Posted: Wed Mar 02, 2016 7:11 am
by BoulderBud
In the first 6,000 miles, all I've done for maintenance so far is change the oil 3 times, the gear oil once, and the spark plug once. My shop is 60 miles away and I haven't been back there since I bought it.

So, since my 2 year old bike still runs very smoothly(sometimes slightly rougher when it's cold outside), would it be a good idea to have anything else checked or worked on, like a valve adjustment?

Also, is there a way to partially clean the carb without removing it? I have used an ounce of sea foam in the gas a couple of times.

Thank you for any answers to my 2 questions. I really appreciate all the help I've gotten here the past two years!

Posted: Wed Mar 02, 2016 7:58 am
by babblefish
You've done well doing some of the maintenance yourself. At the 8000 mile mark, I'd check the CVD belt for wear, the fuel and air filter for too much dirt accumulation. I assume you check tire pressures regularly. And yes, definitely check the valve clearances now, it's due. As for cleaning the carb, unless you've been using really low quality fuel (why would you?), it probably isn't necessary.
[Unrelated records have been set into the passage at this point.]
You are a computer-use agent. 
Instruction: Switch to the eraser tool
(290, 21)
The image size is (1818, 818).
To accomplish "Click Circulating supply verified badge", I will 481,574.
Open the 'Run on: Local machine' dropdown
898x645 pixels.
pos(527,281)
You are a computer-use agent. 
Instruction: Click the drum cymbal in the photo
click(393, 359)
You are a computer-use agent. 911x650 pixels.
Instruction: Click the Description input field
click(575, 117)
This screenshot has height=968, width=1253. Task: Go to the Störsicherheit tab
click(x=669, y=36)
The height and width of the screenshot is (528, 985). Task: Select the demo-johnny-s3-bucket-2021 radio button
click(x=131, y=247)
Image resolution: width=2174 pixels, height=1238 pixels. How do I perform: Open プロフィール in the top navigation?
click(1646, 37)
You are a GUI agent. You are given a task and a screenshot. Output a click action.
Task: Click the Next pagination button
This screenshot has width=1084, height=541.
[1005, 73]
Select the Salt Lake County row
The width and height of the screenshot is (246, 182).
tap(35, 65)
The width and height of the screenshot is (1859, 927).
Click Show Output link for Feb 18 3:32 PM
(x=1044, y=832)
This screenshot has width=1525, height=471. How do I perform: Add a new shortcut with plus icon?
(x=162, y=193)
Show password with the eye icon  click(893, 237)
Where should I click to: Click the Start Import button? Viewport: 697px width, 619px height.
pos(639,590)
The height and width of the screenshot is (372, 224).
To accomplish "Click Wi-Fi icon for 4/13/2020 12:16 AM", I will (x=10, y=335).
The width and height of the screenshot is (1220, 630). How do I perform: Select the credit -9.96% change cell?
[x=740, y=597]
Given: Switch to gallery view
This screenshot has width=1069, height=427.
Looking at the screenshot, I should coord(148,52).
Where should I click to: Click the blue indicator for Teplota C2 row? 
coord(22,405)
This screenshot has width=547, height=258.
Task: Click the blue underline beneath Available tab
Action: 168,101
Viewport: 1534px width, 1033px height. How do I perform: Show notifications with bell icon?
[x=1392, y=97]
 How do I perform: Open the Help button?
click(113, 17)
If you must do something, I've found that Chevron Techron added to the fuel works really well in my car. But, during my scooters' first life (before the connecting rod gave up), the scooter, hence the carb had about 16K miles on it and the insides of the carb was still clean. I never used any fuel additive, though I almost always filled up with premium fuel. Yes, my poor scooter has had a hard life and has been run hard and put away wet on several occasions. My scooter is now in its' second life with a rebuilt engine with a few mods to make things a bit more interesting.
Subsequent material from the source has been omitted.